Category Archives: Archaeology

EAA Istanbul: A Blast from the (Çatalhöyük) Past

Tea on the Ferry across the Bosphorus, taken in 2006 (!)

Tea on the Ferry across the Bosphorus, taken in 2006 (!)

For the first time ever, I’m attending the European Association for Archaeology (EAA) meetings, 10-14 September in Istanbul. Istanbul is probably my favorite city in the world, so full of chaos and color, heady intellectualism, romanticism and a past that stretches deep beneath the Bosphorus. I don’t think my Turkophilia sits all that well with my Turkish friends, who have to struggle with the conservatism of Erdoğan’s government and have to fight in the streets to protect themselves from his police state.

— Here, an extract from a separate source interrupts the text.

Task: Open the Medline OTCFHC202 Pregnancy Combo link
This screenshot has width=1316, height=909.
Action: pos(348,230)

I worry about my friends in Turkey, I worry about Turkey’s slide into militancy, but I also believe in them and their passionate resistance and refusal to be silenced.

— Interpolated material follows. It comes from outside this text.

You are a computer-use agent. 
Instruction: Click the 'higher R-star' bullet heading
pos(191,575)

So my joy to be returning to Turkey is somewhat tempered by the ongoing struggles of the Gezi protesters and Erdoğan’s move from prime minister to president, with the accompanying fears of a cult of personality that will elevate him into an autocratic regime.

Whew–after that fairly heavy-handed politicizing, I’ll be presenting in two sessions, both about previous (slightly old & moldy) work that I did regarding Çatalhöyük that I need to publish.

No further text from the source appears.